Una storia che questa mattina gli studenti delle classi quinte del liceo Varchi di Montevarchi hanno potuto ascoltare direttamente dalle parole dei parenti e delle famiglie coinvolte in questa vicenda di forte solidarietà e poi di amicizia. Un’iniziativa organizzata dalla scuola in collaborazione con l’amministrazione comunale di Montevarchi, coordinata dall’ex dirigente scolastico Nedo Migliorini, la preside Chiara Casucci e la figlia di Enzo, Jane Tayar, che ha portato la testimonianza del padre raccolta nel libro da lui scritto e intitolato “1943 – I giorni della pioggia”. Presenti tra il pubblico anche i rappresentanti della famiglia Nepi, con la signora Bruna (nipote di Bista e Stella) e la signora Cristina Foxall in Grove, nipote dei coniugi Nepi e figlia di Jim Foxall, il soldato inglese salvato anche lui da Bista e Stella.
“Mio padre, come tante altre persone che hanno passato la guerra, era riservato, raccontava poco – ricorda Jane Tayar – Quel poco che mi ha sempre impressionato è quando Bista, il capofamiglia dei Nepi, aveva preparato un rifugio per lui nel bosco dove si nascondeva avvertito dalle figlie dei Nepi.

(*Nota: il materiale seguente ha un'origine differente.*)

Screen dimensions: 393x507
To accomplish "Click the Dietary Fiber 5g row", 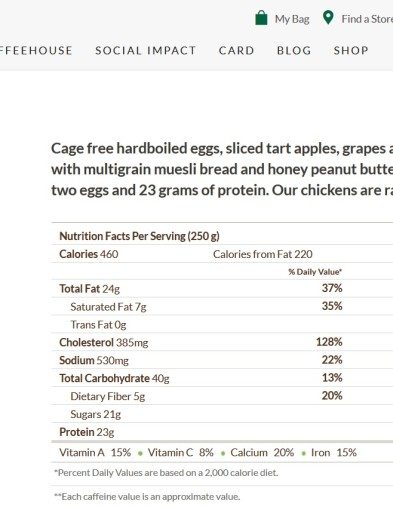I will [x=222, y=396].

Mi raccontava quando i tedeschi passavano vicino a lui ed erano momenti di grande trepidazione, da bambina mi ha sempre colpito questa cosa e ho solo potuto immaginare come potesse essere una cosa del genere e che mi è rimasta dentro. Da adulti nostro padre ci ha fatto poi conoscere i coniugi Nepi e Stella spesso insieme alle figlie veniva a trovarci a Firenze, con mio padre che è rimasto in contatto con loro fino all’ultimo. Quando mio padre se n’è andato ho ricercato queste persone, cercando le figlie anche in Inghilterra, a Birmingham. Per noi i Nepi sono stata una famiglia, come molte altre, e hanno rappresentato un esempio di coraggio. Si sono distinti in una maniera egregia in quanto a casa loro accoglievano tutti gli sfollati, fino a cinquanta persone. Un momento storico come questo riporta alla memoria in maniera importante il passato. Mio padre aveva 16 anni quando incominciarono le prime leggi razziali: per i giovani di oggi, che a volte sono distratti dalle cose importanti della vita, una testimonianza come questa dà un’identificazione anche per l’età in cui questa è avvenuta”.

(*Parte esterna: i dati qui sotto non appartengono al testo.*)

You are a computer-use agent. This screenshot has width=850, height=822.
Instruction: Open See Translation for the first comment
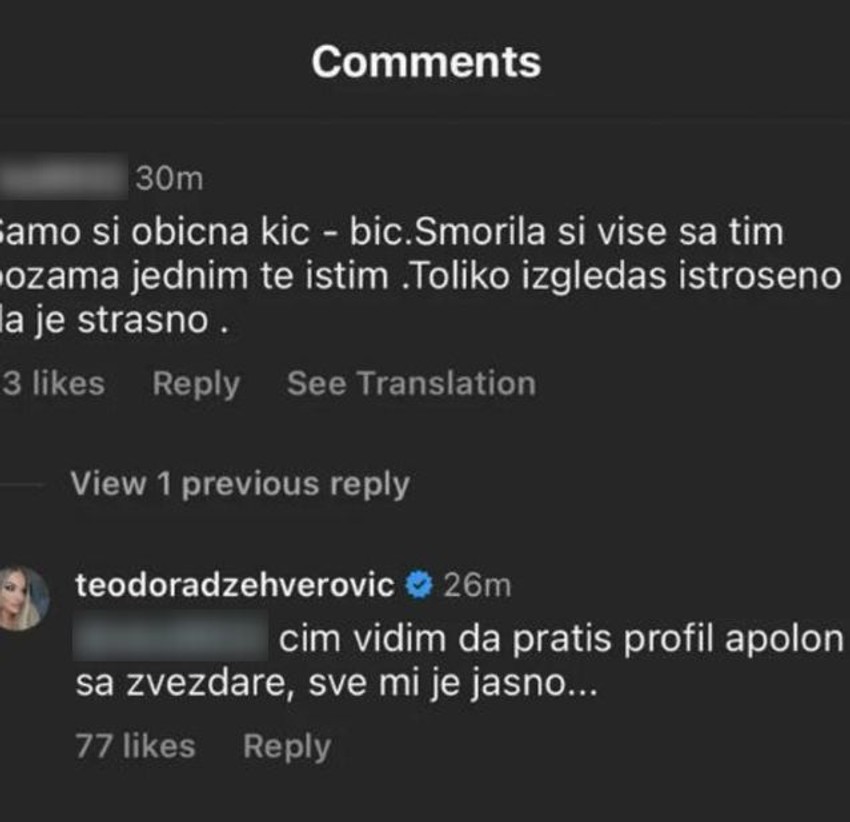click(408, 383)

“Posso solo riportare quello che i miei nonni hanno saputo trasmetterci, cioè i valori della cultura contadina. Tra questi l’amicizia, era fondamentale all’epoca avere un buon rapporto con il vicinato e tutti quindi si aiutavano. Per la nonna era importantissimo farmi avere questo tipo di valori”. Alla domanda del perché i suoi nonni si fossero spesi in un gesto ammirevole, ma altamente rischioso, la signora Bruna ha risposto che Bista e Stella nel giovane Enzo hanno rivisto il loro figlio. “Mio padre era in guerra e penso che mia nonna, col pensiero per il figlio ormai lontano da tanti anni da casa e che se avesse avuto bisogno qualcuno lo avrebbe aiutato, abbia rivisto in Enzo come un altro figlio, uno di famiglia e i miei nonni lo hanno trattato come tale”.
“I miei genitori mi hanno raccontato quello che hanno vissuto – ricorda Cristina Foxall – Anche mio padre era stato nascosto perché faceva parte dell’esercito britannico e divenne molto amico di Enzo, che sapeva parlare inglese. È una storia di affetto, con due persone normali che sono riuscite a fare qualcosa di straordinario, cambiando le vite di altri”.

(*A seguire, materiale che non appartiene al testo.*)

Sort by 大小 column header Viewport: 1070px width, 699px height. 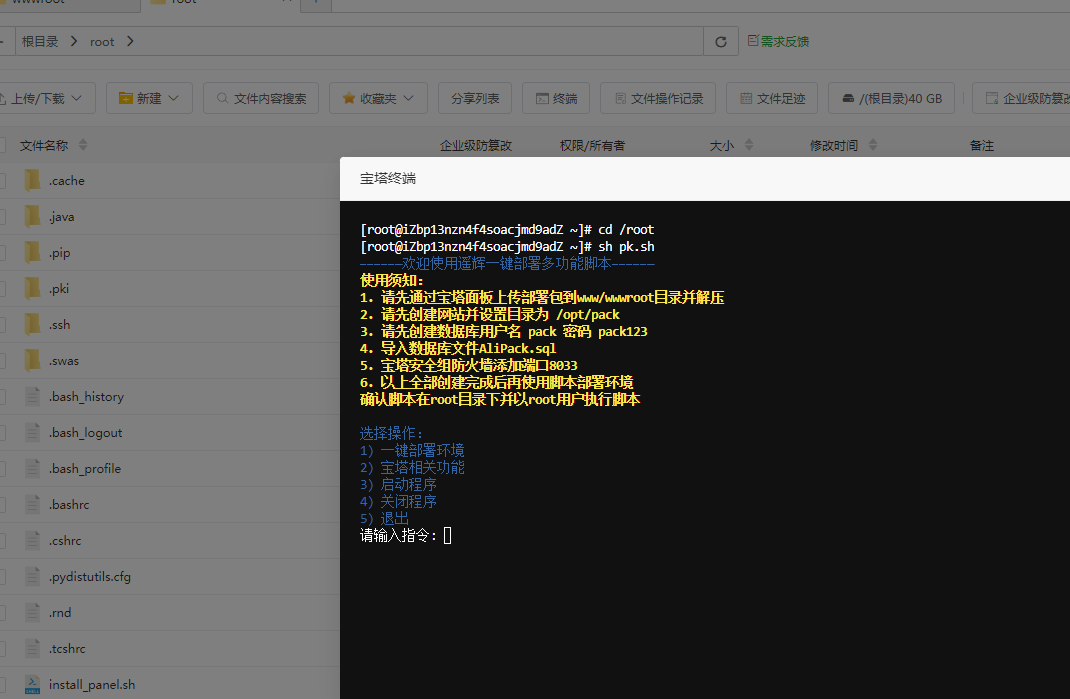point(722,145)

“Un incontro che l’amministrazione ha fortemente voluto – spiega il sindaco Silvia Chiassai Martini – Dopo la cerimonia di consegna del riconoscimento di ‘Giusti fra le Nazioni’ alla famiglia Nepi. È stata una grande emozione, e abbiamo sentito la necessità di tramandare questa storia di grande coraggio, un insegnamento fondamentale oggi più che mai. Questa è una lezione di educazione civica, una storia vera, per far capire quanto sia fondamentale e sia possibile anche avere il coraggio di salvare l’altro, anche mettendo a repentaglio la propria vita. Poterla raccontare oggi questa storia di nostri concittadini alle nuove generazioni, penso sia il fine migliore che il libro e questa esperienza di vita ci potesse lasciare per i giovani e tutta la nostra comunità”.